The University of Oklahoma wanted him, and so did Tulane. Rogers picked Tulane and was slick enough there to convince the Astros he was worth a 2016 third-round draft pick.

He was hitting .265 with an .814 OPS at high Single A on the night of Aug. 31, 2017, sitting in an apartment with a bunch of teammates in Buies Creek, N.C., home of the then-Buies Creek Astros.

On the move

It was the very last night of August, and with the minor-league regular season shutting down Labor Day, various teammates had been purged from their end-of-August leases. Sofa space had become bed space. A few floors seemed destined to turn into air-mattress boudoirs.

It was sometime around 11 when Rogers got word he might be headed to Detroit in a mega-deal for Verlander. Twitter soon was blowing up with word Verlander had nixed the deal. Then, near midnight, came word Verlander had said yes.

A superstar was headed to Houston. Rogers, Daz Cameron, and Franklin Perez, all prized Astros prospects, were now Tigers inventory. The Astros called to say a cordial goodbye. Tigers general manager Al Avila called minutes later to say hello, welcome, and stay tuned for orders from Littlefield on where to report.

“Getting things cleaned up,” Jake Rogers says of his offseason work. “Just working with videos, seeing if I’m doing things right. I’ve made some good strides.”

The next day he was on a 1 p.m. flight bound for Lakeland and for a quick two-game cameo with the Single-A Flying Tigers before the 2017 season shut down.

“There were a lot of emotions, but it was good,” Rogers said. “I mean, you’re with the team that drafted you, and that’s a special place, but once I saw the big picture I was excited to come over and put on the Olde English D and play for a great team with such a great tradition.

“After it all settled down, it was great.”

How he eased into a nearly effortless defensive realm as a catcher is, Littlefield repeats several times in any chat about Rogers, all a product of being “a very athletic, agile player.”

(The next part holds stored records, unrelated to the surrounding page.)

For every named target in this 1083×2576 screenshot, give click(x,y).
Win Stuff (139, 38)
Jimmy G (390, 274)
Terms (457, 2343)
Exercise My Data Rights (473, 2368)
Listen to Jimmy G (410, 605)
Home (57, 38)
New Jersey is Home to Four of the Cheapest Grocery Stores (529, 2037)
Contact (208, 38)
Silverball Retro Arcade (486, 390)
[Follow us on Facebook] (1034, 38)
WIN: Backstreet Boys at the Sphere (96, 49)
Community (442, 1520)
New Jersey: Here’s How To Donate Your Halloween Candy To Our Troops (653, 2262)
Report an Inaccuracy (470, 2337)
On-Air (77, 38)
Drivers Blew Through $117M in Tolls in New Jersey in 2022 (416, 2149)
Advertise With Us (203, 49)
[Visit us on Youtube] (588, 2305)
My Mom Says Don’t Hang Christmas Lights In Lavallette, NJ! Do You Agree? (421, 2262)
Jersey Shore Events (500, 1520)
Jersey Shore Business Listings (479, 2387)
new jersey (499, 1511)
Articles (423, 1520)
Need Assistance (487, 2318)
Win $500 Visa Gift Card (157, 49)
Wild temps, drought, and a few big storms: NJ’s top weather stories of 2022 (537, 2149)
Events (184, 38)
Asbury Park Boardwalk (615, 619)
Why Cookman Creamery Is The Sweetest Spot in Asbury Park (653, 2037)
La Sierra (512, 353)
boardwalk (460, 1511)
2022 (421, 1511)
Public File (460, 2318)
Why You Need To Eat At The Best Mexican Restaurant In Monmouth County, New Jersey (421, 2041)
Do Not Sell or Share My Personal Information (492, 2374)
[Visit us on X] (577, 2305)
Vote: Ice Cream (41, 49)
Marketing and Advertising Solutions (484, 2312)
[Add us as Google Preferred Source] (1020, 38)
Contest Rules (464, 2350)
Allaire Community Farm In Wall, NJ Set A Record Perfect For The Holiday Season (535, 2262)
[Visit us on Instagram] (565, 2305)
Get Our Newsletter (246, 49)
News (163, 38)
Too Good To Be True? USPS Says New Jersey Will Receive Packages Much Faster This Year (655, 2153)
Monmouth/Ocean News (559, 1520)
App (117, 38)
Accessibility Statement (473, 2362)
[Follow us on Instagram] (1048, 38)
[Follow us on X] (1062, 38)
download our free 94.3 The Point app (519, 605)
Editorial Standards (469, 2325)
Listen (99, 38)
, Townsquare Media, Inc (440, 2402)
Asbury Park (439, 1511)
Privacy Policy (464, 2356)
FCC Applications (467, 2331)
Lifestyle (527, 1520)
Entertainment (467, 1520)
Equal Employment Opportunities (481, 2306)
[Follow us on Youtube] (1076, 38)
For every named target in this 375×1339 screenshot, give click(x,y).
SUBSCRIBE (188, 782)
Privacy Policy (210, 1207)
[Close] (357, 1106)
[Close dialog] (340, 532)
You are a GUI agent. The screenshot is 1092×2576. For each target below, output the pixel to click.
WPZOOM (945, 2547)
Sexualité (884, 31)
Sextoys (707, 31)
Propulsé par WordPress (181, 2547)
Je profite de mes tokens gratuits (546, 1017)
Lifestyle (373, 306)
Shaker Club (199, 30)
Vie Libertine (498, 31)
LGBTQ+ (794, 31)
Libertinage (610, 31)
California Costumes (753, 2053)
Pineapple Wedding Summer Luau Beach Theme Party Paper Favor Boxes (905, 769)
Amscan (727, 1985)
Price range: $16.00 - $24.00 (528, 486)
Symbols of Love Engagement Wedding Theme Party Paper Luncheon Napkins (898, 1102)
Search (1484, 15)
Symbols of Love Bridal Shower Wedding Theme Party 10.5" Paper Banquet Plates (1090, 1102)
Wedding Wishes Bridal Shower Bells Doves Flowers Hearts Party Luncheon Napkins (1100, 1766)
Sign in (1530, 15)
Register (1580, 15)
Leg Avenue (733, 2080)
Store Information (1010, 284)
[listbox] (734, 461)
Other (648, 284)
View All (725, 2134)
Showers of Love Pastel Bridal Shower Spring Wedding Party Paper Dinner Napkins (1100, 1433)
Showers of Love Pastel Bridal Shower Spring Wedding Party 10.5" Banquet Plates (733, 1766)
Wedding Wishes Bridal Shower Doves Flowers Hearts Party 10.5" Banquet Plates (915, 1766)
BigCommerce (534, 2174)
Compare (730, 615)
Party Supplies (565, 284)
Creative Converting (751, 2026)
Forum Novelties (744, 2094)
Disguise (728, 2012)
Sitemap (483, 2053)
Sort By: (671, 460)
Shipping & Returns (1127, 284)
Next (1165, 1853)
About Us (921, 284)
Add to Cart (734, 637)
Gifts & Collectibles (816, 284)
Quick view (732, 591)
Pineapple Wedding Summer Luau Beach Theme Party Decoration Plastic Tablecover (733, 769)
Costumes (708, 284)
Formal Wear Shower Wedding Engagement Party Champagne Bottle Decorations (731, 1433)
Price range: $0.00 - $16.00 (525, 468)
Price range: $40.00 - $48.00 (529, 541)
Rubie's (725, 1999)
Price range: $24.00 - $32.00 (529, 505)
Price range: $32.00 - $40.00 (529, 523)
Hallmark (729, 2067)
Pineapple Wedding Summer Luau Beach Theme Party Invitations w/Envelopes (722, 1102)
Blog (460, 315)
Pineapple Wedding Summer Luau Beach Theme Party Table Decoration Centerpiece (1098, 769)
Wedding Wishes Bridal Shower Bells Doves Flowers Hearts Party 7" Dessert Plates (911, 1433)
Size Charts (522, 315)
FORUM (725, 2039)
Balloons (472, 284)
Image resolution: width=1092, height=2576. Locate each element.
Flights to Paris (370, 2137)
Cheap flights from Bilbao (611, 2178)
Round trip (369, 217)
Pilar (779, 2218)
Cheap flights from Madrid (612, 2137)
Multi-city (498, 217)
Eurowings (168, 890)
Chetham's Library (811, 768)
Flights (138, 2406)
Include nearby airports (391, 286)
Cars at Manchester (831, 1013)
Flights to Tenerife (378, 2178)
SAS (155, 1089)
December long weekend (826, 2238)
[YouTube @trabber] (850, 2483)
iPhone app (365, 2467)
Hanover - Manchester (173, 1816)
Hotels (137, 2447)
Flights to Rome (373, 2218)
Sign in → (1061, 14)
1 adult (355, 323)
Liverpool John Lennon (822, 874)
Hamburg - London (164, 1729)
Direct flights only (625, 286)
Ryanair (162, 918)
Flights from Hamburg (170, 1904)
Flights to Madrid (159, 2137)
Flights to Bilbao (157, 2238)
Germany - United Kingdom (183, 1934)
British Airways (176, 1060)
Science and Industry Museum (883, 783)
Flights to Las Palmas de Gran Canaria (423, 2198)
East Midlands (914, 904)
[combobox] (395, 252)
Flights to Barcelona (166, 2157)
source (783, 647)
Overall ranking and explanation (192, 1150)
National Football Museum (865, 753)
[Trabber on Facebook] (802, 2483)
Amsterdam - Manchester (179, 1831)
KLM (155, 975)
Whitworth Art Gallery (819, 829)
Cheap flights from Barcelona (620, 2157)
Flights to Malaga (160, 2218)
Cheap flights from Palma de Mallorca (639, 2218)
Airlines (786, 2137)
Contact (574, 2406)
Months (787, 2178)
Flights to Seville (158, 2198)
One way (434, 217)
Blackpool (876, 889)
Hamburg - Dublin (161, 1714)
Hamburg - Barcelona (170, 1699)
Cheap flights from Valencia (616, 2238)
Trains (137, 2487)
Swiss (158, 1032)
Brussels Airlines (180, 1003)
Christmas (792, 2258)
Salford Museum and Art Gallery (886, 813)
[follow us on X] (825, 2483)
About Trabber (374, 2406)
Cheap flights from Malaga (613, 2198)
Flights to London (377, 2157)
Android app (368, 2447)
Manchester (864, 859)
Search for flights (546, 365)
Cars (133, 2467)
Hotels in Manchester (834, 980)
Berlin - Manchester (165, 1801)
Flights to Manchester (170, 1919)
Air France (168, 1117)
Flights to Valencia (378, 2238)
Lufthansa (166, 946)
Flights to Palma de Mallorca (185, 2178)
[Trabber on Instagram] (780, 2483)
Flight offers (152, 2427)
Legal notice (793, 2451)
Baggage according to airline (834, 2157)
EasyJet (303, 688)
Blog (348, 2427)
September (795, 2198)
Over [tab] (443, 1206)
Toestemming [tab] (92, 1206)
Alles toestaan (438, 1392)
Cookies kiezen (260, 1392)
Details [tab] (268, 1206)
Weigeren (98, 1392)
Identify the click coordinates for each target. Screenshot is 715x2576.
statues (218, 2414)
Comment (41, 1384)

But he mentions other elements. There’s the intelligence that made Rogers attractive to Tulane, the scholarly private university in New Orleans.

Littlefield also says Rogers works harder than the average dude. He is the son of a one-time cotton farmer and knows a bit about hardscrabble Texas and its ways. The ethic hasn’t been lost.

Rogers talks about past influences and tutors: Bruce Sutter, son of the Hall of Fame pitcher, who was his first true catching coach at Tulane. Philip Miller, now an assistant coach at the University of Texas, was huge in Rogers’ early grooming.

And then there was a Hall of Fame catcher with whom Tigers fans are familiar: Pudge Rodriguez, who made an imprint during an Astros instructional camp shortly after Rogers was drafted.

He took more pointers from two minor-league Tigers managers who are ex-catchers: Mike Rabelo and Andrew Graham. They saw a gifted young man who not only had innate talent coaches needn’t have touched, but a youngster who would listen, who would absorb, who craved getting better.

Littlefield suspect Rogers’ bat will surge in something of a parallel to the way in which his defense earlier blossomed.

Is that possible? Probable? Achievable?

The Tigers and Rogers will find out. Spring camp begins in four weeks. Rogers’ growth-curve, however it plays out, will be one of 2019’s more absorbing prospect presentations.